Abbreviations: BCC=basal cell carcinoma; RAM=radiation-associated meningioma.

*One sample from family ID 4 was excluded because of call rate <95%.

Biological specimens were collected from 71 individuals; however, the final genetic analysis was based on 65 samples because only DNA extracted from peripheral blood (n=66, 27 RAM) was used and 1 DNA was excluded because of having an overall call rate of <95% (Table 1).

Ethics

Collection of blood samples and clinicopathological information from subjects was undertaken with informed consent and relevant ethical review board approval in accordance with the tenets of the Declaration of Helsinki.

Genotyping

DNA was extracted from EDTA-venous blood samples using conventional methods and quantified using PicoGreen (Invitrogen, Carlsbad, CA, USA). Genotyping was conducted using Illumina 610Quad arrays according to the manufacturer's protocols (Illumina San Diego, CA, USA). To ensure quality of genotyping, a series of duplicate samples was genotyped, resulting in 99.99% concordant calls. We excluded SNPs from analysis if they failed one or more of the following thresholds: GenCall scores <0.25; overall call rates <95% minor allele frequency (MAF) ⩽0.01; outlying in terms of signal intensity or X : Y ratio; discordance between duplicate samples; and, for SNPs with evidence of association, and poor clustering on inspection of X : Y plots.

Statistical analyses

The primary analysis was for association of individual SNPs with the binary trait of RAM, using the family-based association test (FBAT) programme (Horvath et al, 2001), and for haplotypes, using the haplotype extension (HBAT) of the FBAT programme (Horvath et al, 2004). FBAT is a generalised version of the classical transmission–disequilibrium test, which can be applied to any type of nuclear family (Laird et al, 2000), thus avoiding the issue of population admixture that is a commonly encountered in case–control study designs. In the FBAT programme, the additive model was used.
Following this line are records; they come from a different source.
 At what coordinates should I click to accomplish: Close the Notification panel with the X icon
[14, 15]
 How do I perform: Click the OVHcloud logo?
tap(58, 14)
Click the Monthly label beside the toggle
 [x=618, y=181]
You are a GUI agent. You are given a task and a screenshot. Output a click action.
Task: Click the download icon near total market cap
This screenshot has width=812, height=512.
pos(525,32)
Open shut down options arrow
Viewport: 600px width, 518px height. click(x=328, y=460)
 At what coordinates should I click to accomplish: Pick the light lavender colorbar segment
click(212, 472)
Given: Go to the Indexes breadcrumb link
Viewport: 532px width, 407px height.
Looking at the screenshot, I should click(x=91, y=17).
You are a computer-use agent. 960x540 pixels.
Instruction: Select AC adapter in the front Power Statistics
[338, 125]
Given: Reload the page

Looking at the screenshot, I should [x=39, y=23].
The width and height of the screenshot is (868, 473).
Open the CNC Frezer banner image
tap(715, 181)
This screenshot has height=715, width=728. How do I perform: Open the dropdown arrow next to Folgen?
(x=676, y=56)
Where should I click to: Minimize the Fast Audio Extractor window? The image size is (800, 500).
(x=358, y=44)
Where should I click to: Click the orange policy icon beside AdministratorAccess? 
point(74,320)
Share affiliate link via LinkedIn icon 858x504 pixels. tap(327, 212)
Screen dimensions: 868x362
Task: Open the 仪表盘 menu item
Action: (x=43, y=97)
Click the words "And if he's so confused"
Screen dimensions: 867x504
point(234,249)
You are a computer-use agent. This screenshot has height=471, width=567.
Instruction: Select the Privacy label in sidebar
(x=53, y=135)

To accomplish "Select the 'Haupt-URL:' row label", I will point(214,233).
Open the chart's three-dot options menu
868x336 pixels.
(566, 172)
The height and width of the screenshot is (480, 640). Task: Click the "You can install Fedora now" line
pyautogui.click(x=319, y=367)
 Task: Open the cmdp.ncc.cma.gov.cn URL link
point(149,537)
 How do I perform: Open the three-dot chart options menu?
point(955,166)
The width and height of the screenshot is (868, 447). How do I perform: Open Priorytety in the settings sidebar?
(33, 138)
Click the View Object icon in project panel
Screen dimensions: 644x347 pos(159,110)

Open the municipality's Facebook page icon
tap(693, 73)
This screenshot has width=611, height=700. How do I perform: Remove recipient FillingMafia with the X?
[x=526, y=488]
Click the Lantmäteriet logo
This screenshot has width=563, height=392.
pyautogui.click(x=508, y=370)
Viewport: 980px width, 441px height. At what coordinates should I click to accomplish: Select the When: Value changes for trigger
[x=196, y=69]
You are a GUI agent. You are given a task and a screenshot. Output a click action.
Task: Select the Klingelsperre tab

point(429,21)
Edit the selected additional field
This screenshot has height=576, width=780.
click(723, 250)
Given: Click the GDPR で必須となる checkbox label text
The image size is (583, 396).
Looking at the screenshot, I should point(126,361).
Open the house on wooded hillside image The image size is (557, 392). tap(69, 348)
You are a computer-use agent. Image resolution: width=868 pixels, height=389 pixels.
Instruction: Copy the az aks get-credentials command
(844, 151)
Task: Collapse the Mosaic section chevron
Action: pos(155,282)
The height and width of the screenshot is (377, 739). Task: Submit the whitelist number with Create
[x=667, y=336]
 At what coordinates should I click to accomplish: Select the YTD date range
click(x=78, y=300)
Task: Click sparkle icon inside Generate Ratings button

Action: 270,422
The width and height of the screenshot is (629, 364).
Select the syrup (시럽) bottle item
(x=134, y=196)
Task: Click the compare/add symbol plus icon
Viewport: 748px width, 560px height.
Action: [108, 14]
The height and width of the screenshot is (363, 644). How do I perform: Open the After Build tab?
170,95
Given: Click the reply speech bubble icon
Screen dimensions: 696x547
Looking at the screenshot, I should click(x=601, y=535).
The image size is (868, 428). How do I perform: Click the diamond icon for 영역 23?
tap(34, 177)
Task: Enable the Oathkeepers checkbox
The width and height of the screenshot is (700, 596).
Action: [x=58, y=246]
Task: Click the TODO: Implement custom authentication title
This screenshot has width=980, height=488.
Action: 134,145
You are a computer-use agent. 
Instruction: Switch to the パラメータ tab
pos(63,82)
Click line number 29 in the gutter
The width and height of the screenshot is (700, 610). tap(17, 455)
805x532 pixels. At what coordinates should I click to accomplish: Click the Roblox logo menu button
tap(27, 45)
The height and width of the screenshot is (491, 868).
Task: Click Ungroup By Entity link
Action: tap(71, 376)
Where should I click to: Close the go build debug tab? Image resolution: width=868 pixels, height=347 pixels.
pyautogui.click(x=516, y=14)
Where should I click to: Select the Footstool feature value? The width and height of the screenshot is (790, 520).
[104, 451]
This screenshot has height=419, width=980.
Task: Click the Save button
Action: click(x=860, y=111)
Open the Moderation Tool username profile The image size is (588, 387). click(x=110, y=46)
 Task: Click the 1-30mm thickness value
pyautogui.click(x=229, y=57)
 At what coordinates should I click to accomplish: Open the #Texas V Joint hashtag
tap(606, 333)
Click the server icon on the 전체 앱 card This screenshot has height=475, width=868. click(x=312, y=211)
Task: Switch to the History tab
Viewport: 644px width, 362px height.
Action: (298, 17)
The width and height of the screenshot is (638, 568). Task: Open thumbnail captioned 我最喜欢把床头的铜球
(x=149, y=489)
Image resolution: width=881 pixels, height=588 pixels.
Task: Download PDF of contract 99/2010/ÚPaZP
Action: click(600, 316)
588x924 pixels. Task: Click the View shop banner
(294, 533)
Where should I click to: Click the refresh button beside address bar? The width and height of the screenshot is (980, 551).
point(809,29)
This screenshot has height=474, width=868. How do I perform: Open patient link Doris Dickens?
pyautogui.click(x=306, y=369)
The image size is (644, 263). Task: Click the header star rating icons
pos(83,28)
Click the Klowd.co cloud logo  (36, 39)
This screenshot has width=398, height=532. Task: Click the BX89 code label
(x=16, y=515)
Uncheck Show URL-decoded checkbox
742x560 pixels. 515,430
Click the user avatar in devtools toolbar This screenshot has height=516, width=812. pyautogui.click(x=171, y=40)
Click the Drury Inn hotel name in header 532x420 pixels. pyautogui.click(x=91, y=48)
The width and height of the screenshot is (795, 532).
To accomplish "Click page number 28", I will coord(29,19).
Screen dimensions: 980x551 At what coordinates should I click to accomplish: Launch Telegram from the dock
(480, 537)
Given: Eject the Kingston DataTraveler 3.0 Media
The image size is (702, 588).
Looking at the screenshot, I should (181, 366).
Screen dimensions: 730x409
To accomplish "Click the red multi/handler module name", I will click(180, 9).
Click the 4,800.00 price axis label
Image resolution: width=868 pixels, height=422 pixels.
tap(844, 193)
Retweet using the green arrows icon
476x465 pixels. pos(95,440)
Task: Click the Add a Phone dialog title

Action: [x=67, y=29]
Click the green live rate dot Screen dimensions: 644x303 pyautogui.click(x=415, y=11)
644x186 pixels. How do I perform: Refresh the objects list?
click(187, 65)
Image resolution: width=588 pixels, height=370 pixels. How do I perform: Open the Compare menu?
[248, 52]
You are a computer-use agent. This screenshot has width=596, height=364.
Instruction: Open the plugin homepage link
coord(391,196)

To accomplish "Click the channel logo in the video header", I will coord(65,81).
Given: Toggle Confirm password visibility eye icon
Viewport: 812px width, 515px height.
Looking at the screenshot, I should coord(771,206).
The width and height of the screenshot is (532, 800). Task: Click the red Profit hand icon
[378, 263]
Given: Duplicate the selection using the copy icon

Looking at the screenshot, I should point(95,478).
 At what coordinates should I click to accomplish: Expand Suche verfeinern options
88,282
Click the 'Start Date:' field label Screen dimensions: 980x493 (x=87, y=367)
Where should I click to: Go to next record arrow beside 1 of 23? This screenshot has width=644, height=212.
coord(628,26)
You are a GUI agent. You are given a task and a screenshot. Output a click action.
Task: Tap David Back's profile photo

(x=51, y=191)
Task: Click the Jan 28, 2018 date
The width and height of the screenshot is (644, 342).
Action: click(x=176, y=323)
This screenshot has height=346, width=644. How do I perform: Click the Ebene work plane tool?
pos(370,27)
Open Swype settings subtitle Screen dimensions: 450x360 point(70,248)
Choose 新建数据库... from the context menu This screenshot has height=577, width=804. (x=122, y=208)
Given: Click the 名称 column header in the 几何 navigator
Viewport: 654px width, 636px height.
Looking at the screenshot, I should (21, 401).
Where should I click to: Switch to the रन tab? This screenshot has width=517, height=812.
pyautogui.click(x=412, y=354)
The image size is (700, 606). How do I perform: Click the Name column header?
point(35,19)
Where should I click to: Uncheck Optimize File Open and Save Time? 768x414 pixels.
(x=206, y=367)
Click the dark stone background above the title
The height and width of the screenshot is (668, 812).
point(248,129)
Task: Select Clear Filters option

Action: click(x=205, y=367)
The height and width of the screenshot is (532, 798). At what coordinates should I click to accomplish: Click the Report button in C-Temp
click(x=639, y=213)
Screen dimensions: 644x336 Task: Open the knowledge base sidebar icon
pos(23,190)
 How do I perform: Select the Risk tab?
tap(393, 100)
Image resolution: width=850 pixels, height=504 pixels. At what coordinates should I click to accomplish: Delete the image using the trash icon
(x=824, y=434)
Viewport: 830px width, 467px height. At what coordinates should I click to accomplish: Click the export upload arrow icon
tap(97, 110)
Haplotype analyses were performed using sliding window sizes of 12 contiguous markers. Haplotype frequencies for each individual were estimated using an expectation-maximisation (EM) algorithm. The minimum haplotype frequency was set at 0.01, and haplotypes with frequencies below this threshold were combined into a single group.

Because of the large number of multiple tests performed, we used the Benjamini and Hochberg correction (Benjamini et al, 2001) for multiple testing, which is a method for controlling the false discovery rate, to adjust the haplotypic P-values. This correction consists of ranking all the P-values, from smallest to largest, and adjusting each by multiplying by the total number of tests and dividing by the rank of that P-value. All test statistics with rank less than the test statistic with the largest rank for which the corrected value is less than the desired error rate (e.g., 0.05) are significant.

Mutational analysis

A search for mutations in the coding regions and splice sites of all isoforms of CTNNA3 and LRRTM3, as annotated by GRChB37, was performed by sequencing amplified PCR fragments using BigDye Terminator chemistry implemented on an ABI 3730xl sequencer (Applied Biosystems, Carlsbad, CA, USA). PCR primers were designed using Primer 3 software and are given in Supplementary Table 1. Sequence traces were aligned and compared with the gene consensus sequence using Mutation Surveyor (Version 3.2; SoftGenetics, State College, PA, USA). Two in silico algorithms, PolyPhen (http://genetics.bwh.harvard.edu/pph/) and SIFT (http://sift.jcvi.org), were used to predict the putative impact of missense variants on protein function. Scores were classified as tolerated, borderline or deleterious according to the proposed criteria.

Results

Illumina 610Quad SNP genotypes were obtained for all 66 samples genotyped. Before conducting association-based analyses, we subjected the SNP data set to rigorous quality control in terms of excluding samples and SNPs with poor call rates. As mentioned previously, one sample was excluded because of having a call rate of <95% the remaining samples had average call rates across all SNPs of >99%. Thus, the final analysis was based on 65 samples. Following this, we critically evaluated the data set for ancestral differences by principal component analysis (Figure 1). Although minor differences were apparent, all individuals genotyped were relatively ancestrally comparable. Thus, without introducing significant systematic bias we considered the data set to be uniform to maximise power to detect important associations under the assumption of homogeneity and an ancestral risk haplotype for RAM. In all analyses we treated individuals with RAM as affected and all other family members as of unknown phenotype.

Figure 1.

Figure 1

Principal component analysis of SNP genotypes showing the extent of ethnic variability in the TC cohort. The first two principal components of the analysis were plotted. HapMap CEU (Caucasian) individuals are denoted by grey triangles, CHB (Chinese Han Beijing)+JPT (Japanese in Tokyo) by grey diamonds, YRI (Yoruba) by grey squares and TC cohort individuals are plotted in black.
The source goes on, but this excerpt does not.